## SELECTED PASSAGE
-- begin --

Annuities

How Quickly It Goes…


Annuities

During the recent market volatility, it’s hard to comprehend how much wealth was unnecessarily lost or how quickly. Through our complacency as advisors, our clients lost an astonishing amount of wealth that currently makes 2014 a nearly lost year. Due to inaction, we chose (yes, it was a choice not to have the conversations with our clients) to take them back to January 2014, when the S&P 500 was in a similar position.  

Without a doubt, risks exist with equity investments. Up until the third quarter, investors were rewarded with better-than-average returns. However, we spoke earlier this year about the potential for a correction, or at least volatility. Once again, we failed to take gains off the table and protect our wealth. 

Making clients aware of their options is paramount during bull markets. They never know how much risk to take … until they’ve taken too much. We run the risk of repeating the mistakes and greed associated with the financial crisis of 2008-09.

-- end --

## SUPPLIED INFORMATION
-- begin --

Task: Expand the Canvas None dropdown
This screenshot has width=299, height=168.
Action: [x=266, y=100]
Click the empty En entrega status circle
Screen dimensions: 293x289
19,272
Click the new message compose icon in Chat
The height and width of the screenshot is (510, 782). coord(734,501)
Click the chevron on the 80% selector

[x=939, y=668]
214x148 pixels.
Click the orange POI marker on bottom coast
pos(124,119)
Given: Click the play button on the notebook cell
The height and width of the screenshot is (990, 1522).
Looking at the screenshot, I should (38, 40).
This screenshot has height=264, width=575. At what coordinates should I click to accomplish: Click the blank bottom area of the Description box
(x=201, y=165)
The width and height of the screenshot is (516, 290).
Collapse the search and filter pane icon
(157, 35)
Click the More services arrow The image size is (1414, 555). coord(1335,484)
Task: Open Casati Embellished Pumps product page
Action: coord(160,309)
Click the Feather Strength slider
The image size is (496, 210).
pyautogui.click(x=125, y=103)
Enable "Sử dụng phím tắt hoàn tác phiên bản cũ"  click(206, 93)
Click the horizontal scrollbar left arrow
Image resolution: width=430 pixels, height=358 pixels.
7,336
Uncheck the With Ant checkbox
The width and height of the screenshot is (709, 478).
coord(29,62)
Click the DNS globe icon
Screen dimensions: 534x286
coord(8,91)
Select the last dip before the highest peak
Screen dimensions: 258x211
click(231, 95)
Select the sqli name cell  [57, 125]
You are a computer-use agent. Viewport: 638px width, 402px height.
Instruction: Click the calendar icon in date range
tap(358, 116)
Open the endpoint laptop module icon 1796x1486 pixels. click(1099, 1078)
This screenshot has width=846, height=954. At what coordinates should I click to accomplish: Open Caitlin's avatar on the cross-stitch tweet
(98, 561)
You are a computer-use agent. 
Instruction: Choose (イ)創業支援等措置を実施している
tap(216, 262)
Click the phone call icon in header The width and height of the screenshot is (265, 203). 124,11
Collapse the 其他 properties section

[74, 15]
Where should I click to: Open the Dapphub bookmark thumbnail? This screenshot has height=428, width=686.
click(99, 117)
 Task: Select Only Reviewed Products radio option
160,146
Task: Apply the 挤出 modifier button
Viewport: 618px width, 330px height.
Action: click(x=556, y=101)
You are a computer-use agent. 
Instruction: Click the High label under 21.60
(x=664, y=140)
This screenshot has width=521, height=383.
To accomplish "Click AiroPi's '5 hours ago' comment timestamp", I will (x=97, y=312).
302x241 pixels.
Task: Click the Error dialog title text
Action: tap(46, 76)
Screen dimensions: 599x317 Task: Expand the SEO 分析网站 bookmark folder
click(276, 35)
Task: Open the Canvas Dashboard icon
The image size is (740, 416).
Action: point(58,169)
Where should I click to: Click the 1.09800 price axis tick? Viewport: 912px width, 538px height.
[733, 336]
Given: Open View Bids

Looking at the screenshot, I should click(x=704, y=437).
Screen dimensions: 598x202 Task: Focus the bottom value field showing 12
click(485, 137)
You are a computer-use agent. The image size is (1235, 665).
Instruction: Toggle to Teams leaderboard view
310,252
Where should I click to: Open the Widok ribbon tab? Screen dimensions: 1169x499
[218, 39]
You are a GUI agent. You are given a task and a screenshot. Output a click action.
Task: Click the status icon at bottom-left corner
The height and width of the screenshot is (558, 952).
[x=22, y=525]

-- end --

## JOB
Reproduce the full annuities passage on advisors and market volatility from the top of the page, word for word.

## TASK SOLUTION
Annuities

How Quickly It Goes…


Annuities

During the recent market volatility, it’s hard to comprehend how much wealth was unnecessarily lost or how quickly. Through our complacency as advisors, our clients lost an astonishing amount of wealth that currently makes 2014 a nearly lost year. Due to inaction, we chose (yes, it was a choice not to have the conversations with our clients) to take them back to January 2014, when the S&P 500 was in a similar position.  

Without a doubt, risks exist with equity investments. Up until the third quarter, investors were rewarded with better-than-average returns. However, we spoke earlier this year about the potential for a correction, or at least volatility. Once again, we failed to take gains off the table and protect our wealth. 

Making clients aware of their options is paramount during bull markets. They never know how much risk to take … until they’ve taken too much. We run the risk of repeating the mistakes and greed associated with the financial crisis of 2008-09.